Written request A –
Copy the passage of the statistical aggregate functions page that runs between "Function list" and "(unbiased) variance of the values.", inclusive.

Statistical aggregate functions

GoogleSQL for Bigtable supports statistical aggregate functions. To learn about the syntax for aggregate function calls, see Aggregate function calls.

Function list

Name Summary
CORR Computes the Pearson coefficient of correlation of a set of number pairs.
COVAR_POP Computes the population covariance of a set of number pairs.
COVAR_SAMP Computes the sample covariance of a set of number pairs.
STDDEV An alias of the STDDEV_SAMP function.
STDDEV_POP Computes the population (biased) standard deviation of the values.
STDDEV_SAMP Computes the sample (unbiased) standard deviation of the values.
VAR_POP Computes the population (biased) variance of the values.
VAR_SAMP Computes the sample (unbiased) variance of the values.
VARIANCE An alias of VAR_SAMP.

CORR

CORR(
  X1, X2
)

Description

Returns the Pearson coefficient of correlation of a set of number pairs. For each number pair, the first number is the dependent variable and the second number is the independent variable. The return result is between -1 and 1. A result of 0 indicates no correlation.

All numeric types are supported.

This function ignores any input pairs that contain one or more NULL values. If there are fewer than two input pairs without NULL values, this function returns NULL.

NaN is produced if:

  • Any input value is NaN
  • Any input value is positive infinity or negative infinity.
  • The variance of X1 or X2 is 0.
  • The covariance of X1 and X2 is 0.

To learn more about the optional aggregate clauses that you can pass into this function, see Aggregate function calls.

Return Data Type

FLOAT64

Examples

SELECT CORR(y, x) AS results
FROM
  UNNEST(
    [
      STRUCT(1.0 AS y, 5.0 AS x),
      (3.0, 9.0),
      (4.0, 7.0)]);

/*--------------------*
 | results            |
 +--------------------+
 | 0.6546536707079772 |
 *--------------------*/
SELECT CORR(y, x) AS results
FROM
  UNNEST(
    [
      STRUCT(1.0 AS y, 5.0 AS x),
      (3.0, 9.0),
      (4.0, NULL)]);

/*---------*
 | results |
 +---------+
 | 1       |
 *---------*/
SELECT CORR(y, x) AS results
FROM UNNEST([STRUCT(1.0 AS y, NULL AS x),(9.0, 3.0)])

Supplied records –
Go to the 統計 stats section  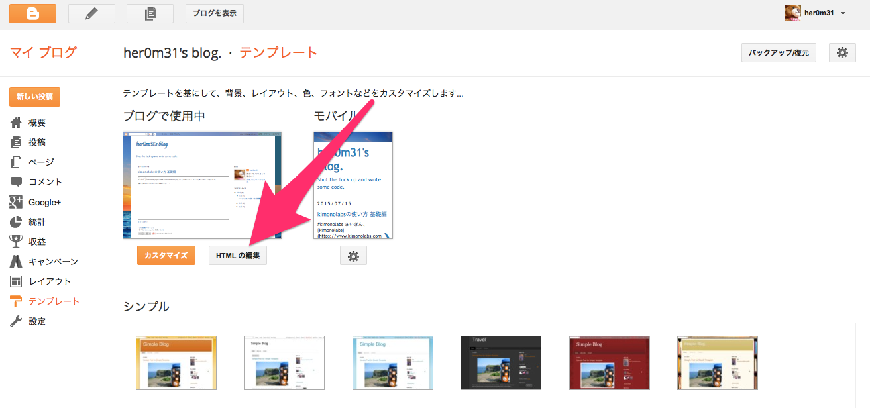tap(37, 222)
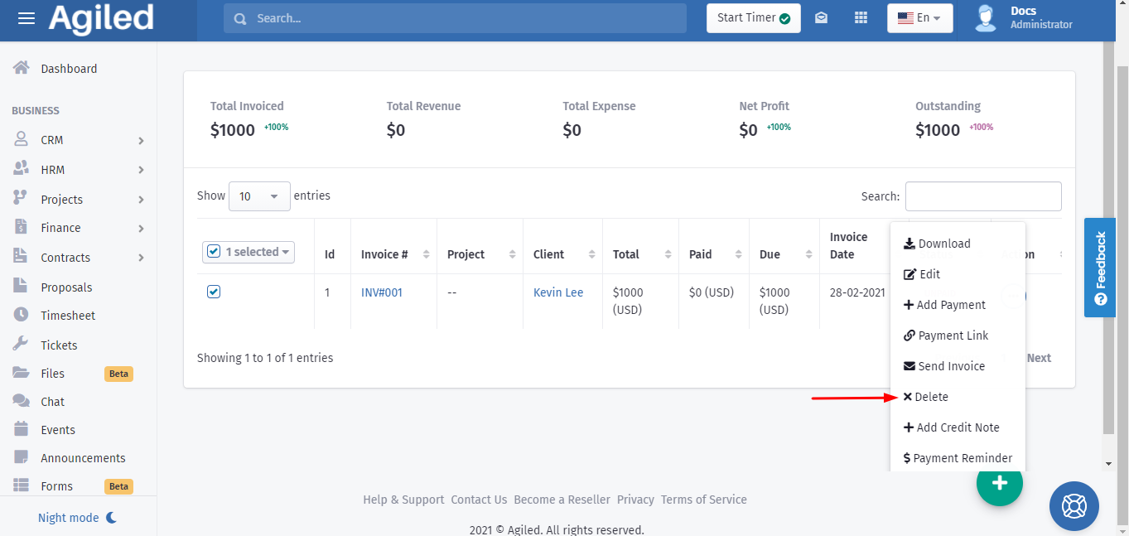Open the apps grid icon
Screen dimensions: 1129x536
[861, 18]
...
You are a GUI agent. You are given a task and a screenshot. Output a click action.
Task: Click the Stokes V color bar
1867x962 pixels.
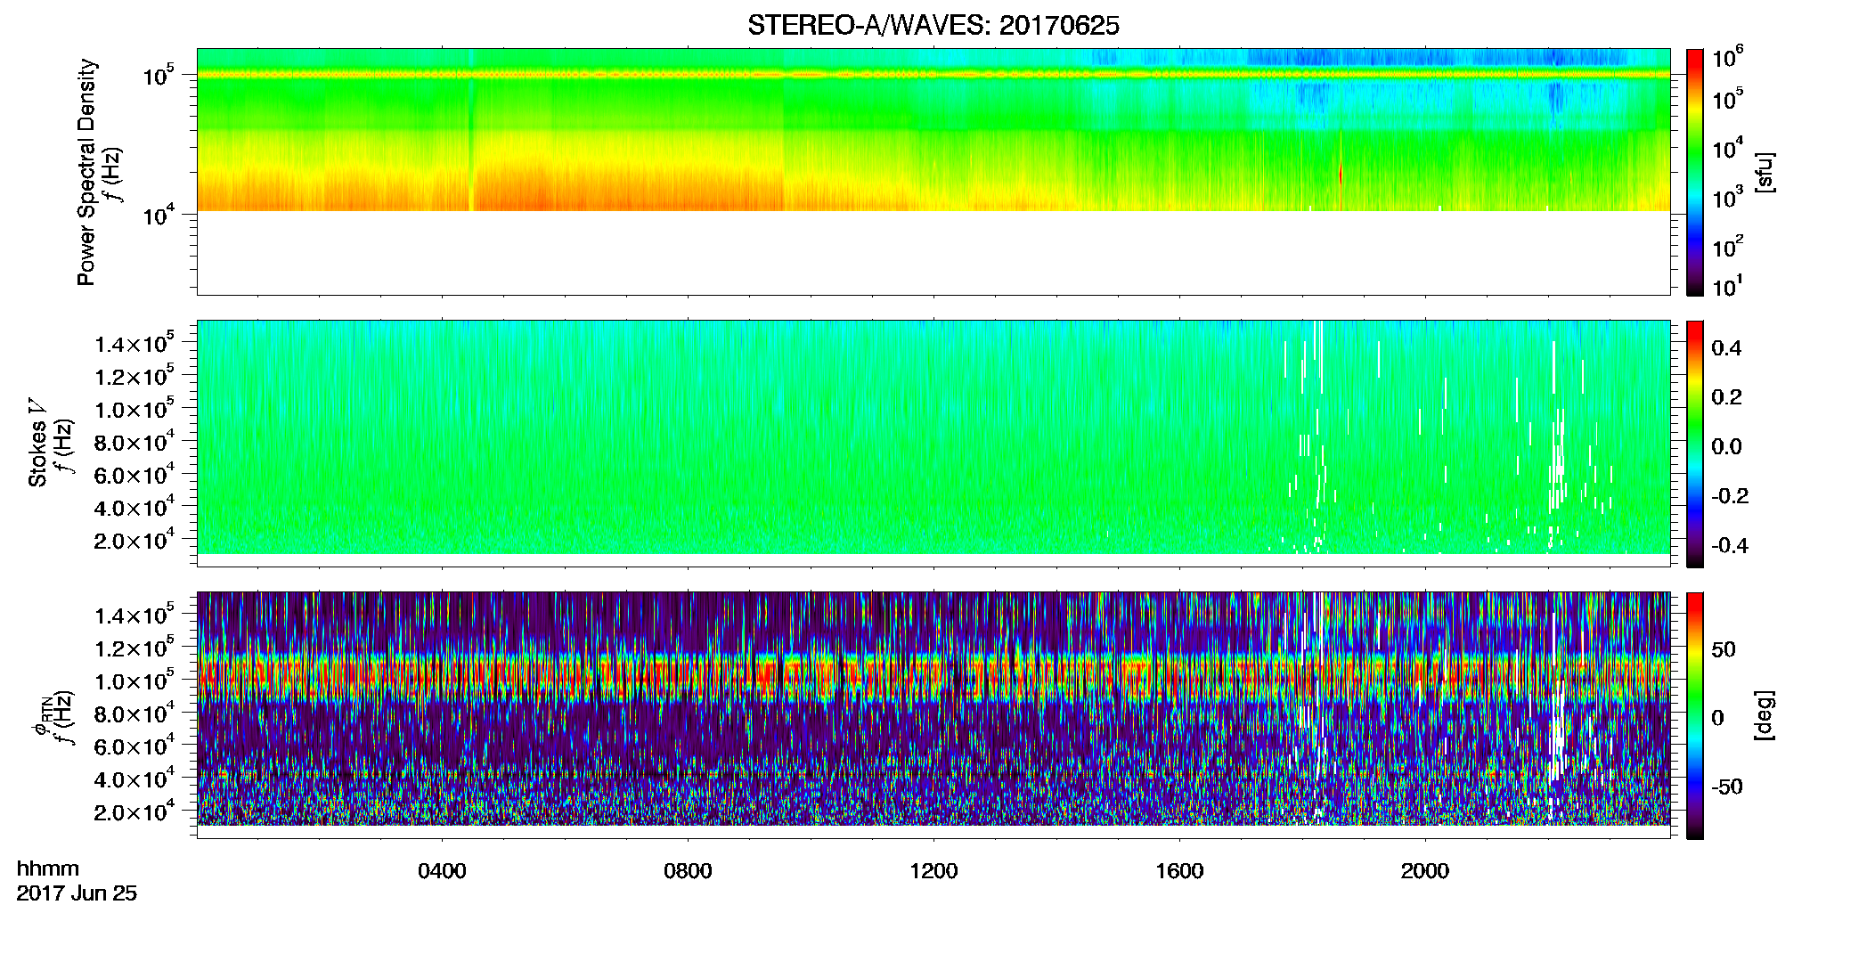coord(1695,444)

Written request B –
Repeat the lines of the records between the lines holding "You are a GUI" and "coord(1695,444)", inclusive, and leave out the pictures.

Complete answer A –
Function list

Name Summary
CORR Computes the Pearson coefficient of correlation of a set of number pairs.
COVAR_POP Computes the population covariance of a set of number pairs.
COVAR_SAMP Computes the sample covariance of a set of number pairs.
STDDEV An alias of the STDDEV_SAMP function.
STDDEV_POP Computes the population (biased) standard deviation of the values.
STDDEV_SAMP Computes the sample (unbiased) standard deviation of the values.
VAR_POP Computes the population (biased) variance of the values.
VAR_SAMP Computes the sample (unbiased) variance of the values.

Complete answer B –
You are a GUI agent. You are given a task and a screenshot. Output a click action.
Task: Click the Stokes V color bar
1867x962 pixels.
coord(1695,444)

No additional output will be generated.